Winter Storm Warming Center, 2015
The Edmundite Missions Today:
80 years later, due in large part to Fr. Casey’s system of outreach through the US mail system, Edmundite Missions remains a beacon of hope for the Selma community, still plagued by crippling poverty and the vestiges of racism. Today, the Missions’ work has grown to include a nutrition program that serves lunch and dinner to more than 1,400 clients each day, a senior activities program that provides a variety of activities that help strengthen the mind, body and soul of seniors, 65 years of age and older, and a ministries program that assists with emergency responses, occupational support, and financial assistance for necessary essentials such as medicine, and transportation.

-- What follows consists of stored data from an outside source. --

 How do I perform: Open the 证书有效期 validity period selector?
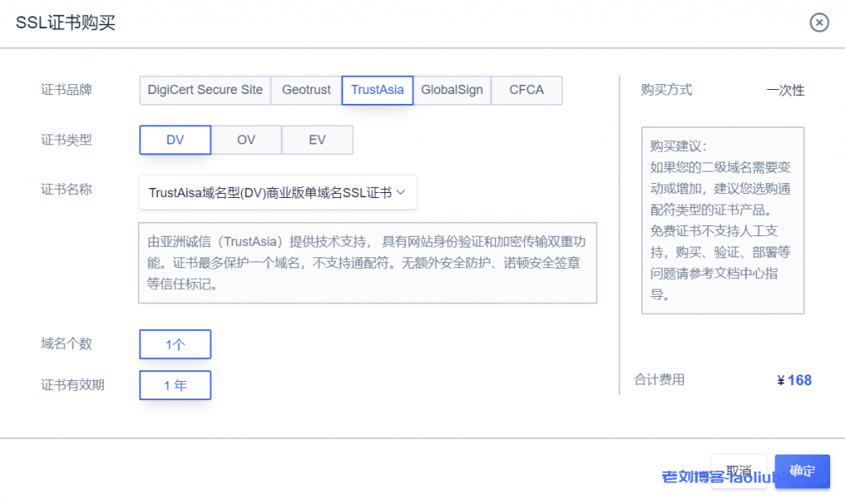tap(175, 385)
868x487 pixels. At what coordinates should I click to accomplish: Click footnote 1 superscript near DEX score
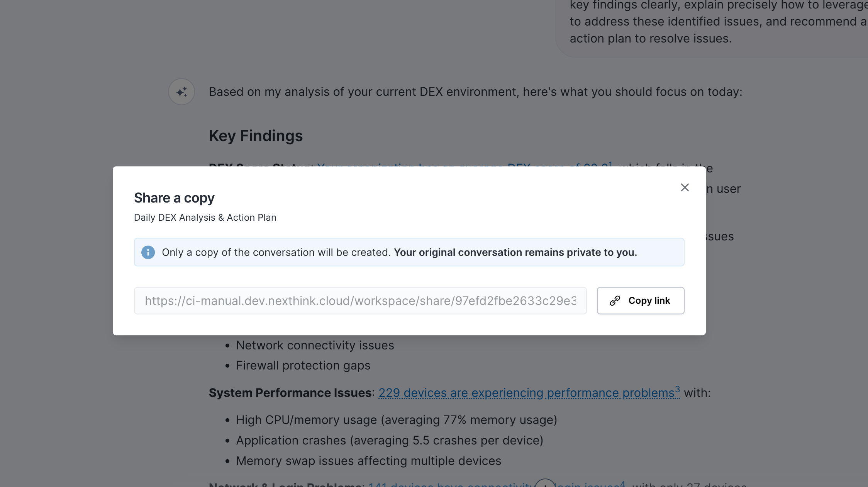click(x=610, y=164)
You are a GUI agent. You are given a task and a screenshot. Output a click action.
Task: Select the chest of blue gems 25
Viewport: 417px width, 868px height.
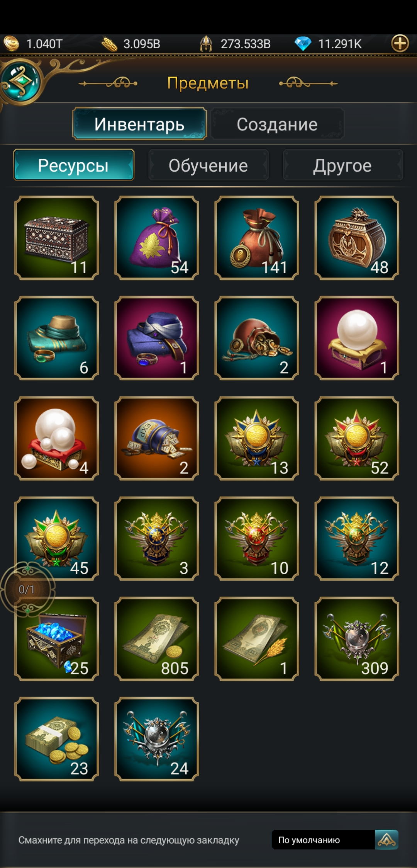pos(56,639)
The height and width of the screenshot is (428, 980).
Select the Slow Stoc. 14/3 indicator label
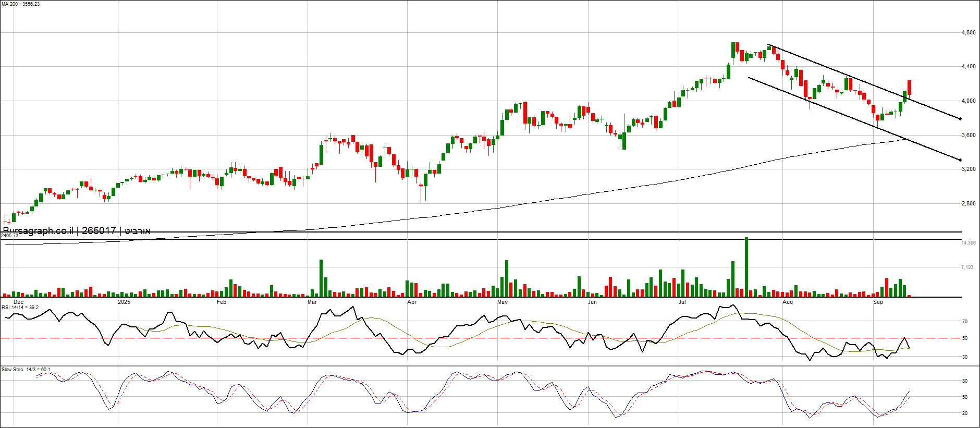point(26,370)
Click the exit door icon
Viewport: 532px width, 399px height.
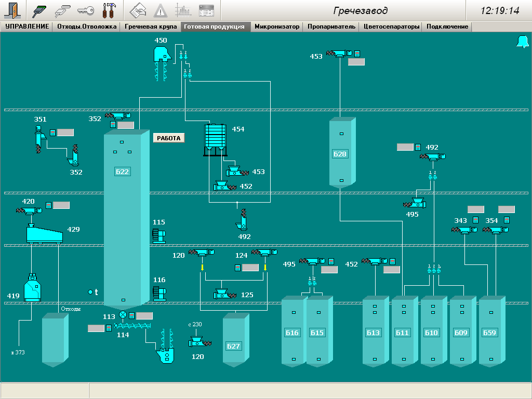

The Missions’ work through the Bosco Nutrition Center and Rural Food Outreach, opened in 1983, provides hot, nutritious meals to approximately 300 people a day, 365 days a year. In 2011, Bosco served its 1.5 millionth meal. The Ana Maria Food Pantries and the Father Roger Food Pantry provides healthy food to the working poor, to homebound elders and to those who are sick.
President and CEO Chad McEachern at a home visit
From the perspective of its deep history in Selma, and with demand for its services on the rise, Edmundite Missions has recommitted itself to both meeting immediate needs and providing a pathway out of poverty. Moving forward, Edmundite Missions has invested in strengthening and expanding its current charitable programs, doubling the reach of the services it currently provides. This rededication to charity has been complemented with a more innovative approach to service provision aimed at helping individuals build their own capacity and achieve self-reliance.
Evening Meal Program Blessing at Bosco
Amazingly, what started as a grassroots effort to mobilize resources continues to be a critical part of the Missions’ ability to carry out its ever-expanding service portfolio. Today, the Missions’ work is supported by a community of 40,000 donors, scattered all across the country. A vast majority of the support stems from individuals outside of Selma who have heard the message over the years via letters sent through the U.S. Postal Service. As was done in 1937, Edmundite Missions continues to rely on the USPS to deliver their appeals for support and the impact of its work to its donor base.